Outwith the many parallels between the actual Greenwich Village scene in the early 1960s and elements of the story and mise en scene of Inside Llewyn Davis, the latest film by the Coen Brothers provides a useful lesson in the trap of genre. The eponymous hero is a musician in the pure folk revival tradition, playing old songs and murder ballads with no little skill and intensity, but failing to find a way to advance his career.  He's just released a solo album after his singing partner committed suicide, but can't prise any royalties out of his manager and fails an audition at a prestigious venue after a sisyphean journey to Chicago. He's lost the thread of his life and his artistry.  At one point he notices a toilet graffito: What are you doing? What he isn't doing is creating anything new, apart from a few licks in a work-for-hire novelty record (and he signs away his rights for a quick buck).

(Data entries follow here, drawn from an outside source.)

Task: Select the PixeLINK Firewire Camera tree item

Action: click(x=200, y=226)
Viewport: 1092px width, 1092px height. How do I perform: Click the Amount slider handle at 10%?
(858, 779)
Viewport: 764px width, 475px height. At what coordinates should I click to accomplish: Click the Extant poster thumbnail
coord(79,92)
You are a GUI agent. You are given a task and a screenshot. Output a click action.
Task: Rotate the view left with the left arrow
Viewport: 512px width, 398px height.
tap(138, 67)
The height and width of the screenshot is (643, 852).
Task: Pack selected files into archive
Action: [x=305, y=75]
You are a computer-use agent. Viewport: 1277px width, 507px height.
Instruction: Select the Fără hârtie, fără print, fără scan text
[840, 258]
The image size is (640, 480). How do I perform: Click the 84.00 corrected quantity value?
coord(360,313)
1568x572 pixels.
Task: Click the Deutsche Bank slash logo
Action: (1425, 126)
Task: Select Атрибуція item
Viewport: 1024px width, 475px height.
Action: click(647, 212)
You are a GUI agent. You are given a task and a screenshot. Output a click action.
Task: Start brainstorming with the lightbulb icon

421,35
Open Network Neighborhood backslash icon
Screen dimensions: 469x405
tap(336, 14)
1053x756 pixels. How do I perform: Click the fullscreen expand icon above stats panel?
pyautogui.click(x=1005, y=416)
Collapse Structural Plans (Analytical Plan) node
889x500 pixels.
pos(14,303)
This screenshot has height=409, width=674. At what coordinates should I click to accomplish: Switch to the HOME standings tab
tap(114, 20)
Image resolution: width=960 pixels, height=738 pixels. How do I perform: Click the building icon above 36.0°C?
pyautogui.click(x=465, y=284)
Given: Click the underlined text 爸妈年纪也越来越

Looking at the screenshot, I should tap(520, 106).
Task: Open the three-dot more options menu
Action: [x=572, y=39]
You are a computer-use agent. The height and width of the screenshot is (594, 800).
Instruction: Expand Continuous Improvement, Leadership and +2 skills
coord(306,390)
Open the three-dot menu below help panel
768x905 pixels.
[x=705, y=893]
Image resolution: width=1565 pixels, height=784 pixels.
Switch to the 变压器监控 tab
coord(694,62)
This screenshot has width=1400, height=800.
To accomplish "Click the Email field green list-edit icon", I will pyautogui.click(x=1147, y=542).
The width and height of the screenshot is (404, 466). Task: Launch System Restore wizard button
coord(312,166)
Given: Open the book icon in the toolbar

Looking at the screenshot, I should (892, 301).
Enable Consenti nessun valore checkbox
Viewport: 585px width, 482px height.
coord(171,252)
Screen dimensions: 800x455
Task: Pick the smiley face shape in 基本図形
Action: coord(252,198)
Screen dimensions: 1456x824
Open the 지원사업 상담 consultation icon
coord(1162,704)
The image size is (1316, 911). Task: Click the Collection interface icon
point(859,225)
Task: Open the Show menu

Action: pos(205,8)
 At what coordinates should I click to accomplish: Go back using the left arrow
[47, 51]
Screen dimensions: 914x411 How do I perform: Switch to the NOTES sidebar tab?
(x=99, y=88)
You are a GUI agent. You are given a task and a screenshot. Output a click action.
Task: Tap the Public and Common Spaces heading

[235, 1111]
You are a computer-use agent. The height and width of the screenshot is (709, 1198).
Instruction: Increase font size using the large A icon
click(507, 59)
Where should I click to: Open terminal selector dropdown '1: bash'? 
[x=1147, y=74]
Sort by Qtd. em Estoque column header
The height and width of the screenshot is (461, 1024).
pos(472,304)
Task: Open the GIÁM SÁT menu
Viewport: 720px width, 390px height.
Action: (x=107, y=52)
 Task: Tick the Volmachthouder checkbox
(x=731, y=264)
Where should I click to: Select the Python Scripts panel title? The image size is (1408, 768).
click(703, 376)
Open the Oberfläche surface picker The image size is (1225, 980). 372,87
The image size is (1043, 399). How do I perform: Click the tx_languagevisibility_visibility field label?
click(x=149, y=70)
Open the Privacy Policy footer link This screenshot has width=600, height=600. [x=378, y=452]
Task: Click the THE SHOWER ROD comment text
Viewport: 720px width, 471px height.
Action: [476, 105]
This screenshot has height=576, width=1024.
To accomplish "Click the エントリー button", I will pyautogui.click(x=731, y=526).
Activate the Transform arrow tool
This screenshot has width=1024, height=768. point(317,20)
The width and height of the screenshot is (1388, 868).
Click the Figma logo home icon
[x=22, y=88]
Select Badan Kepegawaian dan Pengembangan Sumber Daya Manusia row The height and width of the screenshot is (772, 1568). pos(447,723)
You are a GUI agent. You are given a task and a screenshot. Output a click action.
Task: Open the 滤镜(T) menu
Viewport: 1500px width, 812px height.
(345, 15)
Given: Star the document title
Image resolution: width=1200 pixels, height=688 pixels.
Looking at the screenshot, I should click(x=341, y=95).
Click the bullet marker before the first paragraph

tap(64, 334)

He isn't breaking out of the narrowing trap of genre, where you can get by with the old tropes and tricks even if you don't believe in them any more. He's waiting, in the brutal winter of 1961, for a thaw that comes (too late, for him) with the arrival of Bob Dylan and his magpie incorporation of the old lines and myths and figures into vivid new structures that speak to the present, not to the past. Take the old and make it new and make it sing again, and break on through to the other side.


Anonymous Sergey said...

Good words, Paul! I also very like this film. It starts nearly as comedy about musicians but turns into David Lynch style mystic narration :) It is widely discussed in Moscow press, but the main problem is people here didn't listen much to Peter, Paul and Mary and couldn't recoginze Bob Dylan - so they didn't get final message... Watching this film I remembered Motion of Light in Water by Delany and picturesque stories about Grinvich Village and young Bob Dylan who should play in one club after Delany who were a kind local microstar in that time (And Bob Dylan rejected to do that)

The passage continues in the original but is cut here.